** DATA TO USE follows **

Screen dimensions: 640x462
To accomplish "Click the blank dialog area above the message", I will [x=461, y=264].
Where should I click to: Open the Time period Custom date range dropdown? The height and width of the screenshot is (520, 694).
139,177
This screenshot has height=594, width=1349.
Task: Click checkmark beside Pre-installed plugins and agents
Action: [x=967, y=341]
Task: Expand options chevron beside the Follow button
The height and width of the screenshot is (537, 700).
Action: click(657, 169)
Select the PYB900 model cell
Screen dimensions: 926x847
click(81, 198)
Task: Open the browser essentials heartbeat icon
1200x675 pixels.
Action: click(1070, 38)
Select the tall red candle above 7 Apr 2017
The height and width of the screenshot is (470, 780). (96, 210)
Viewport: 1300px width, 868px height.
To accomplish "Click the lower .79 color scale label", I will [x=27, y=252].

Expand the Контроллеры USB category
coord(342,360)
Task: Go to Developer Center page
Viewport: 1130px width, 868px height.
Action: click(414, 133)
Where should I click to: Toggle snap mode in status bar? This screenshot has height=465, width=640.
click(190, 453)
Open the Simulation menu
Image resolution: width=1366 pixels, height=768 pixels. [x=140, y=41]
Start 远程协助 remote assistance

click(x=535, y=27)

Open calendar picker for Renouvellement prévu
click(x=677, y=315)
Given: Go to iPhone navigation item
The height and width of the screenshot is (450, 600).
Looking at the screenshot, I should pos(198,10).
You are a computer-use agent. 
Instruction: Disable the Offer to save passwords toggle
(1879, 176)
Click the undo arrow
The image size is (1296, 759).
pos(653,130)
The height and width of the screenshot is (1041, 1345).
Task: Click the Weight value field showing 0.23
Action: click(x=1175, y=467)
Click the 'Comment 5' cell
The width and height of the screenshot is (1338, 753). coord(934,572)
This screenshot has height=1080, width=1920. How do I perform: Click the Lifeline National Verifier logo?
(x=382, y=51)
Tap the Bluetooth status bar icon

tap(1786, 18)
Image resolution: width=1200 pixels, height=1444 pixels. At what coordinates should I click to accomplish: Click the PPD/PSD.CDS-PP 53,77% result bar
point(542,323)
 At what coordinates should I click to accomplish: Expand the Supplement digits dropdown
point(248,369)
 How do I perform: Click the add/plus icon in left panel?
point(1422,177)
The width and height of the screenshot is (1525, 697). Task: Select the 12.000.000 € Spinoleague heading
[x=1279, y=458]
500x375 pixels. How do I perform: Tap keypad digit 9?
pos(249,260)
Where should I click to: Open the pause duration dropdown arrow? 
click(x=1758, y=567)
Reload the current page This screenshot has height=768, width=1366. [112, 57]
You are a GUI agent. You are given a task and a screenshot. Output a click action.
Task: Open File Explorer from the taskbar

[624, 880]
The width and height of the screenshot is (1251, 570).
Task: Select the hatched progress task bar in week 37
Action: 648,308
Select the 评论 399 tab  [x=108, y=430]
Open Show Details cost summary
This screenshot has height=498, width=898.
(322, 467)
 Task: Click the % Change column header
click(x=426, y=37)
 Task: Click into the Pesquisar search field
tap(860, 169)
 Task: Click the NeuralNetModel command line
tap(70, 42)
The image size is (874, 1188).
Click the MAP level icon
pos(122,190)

** End of DATA TO USE **

→ **ASSIGNMENT**
If a line in the entries above contains "will", it counts toward the total; give only that total.

→ **FINISHED EXERCISE**
2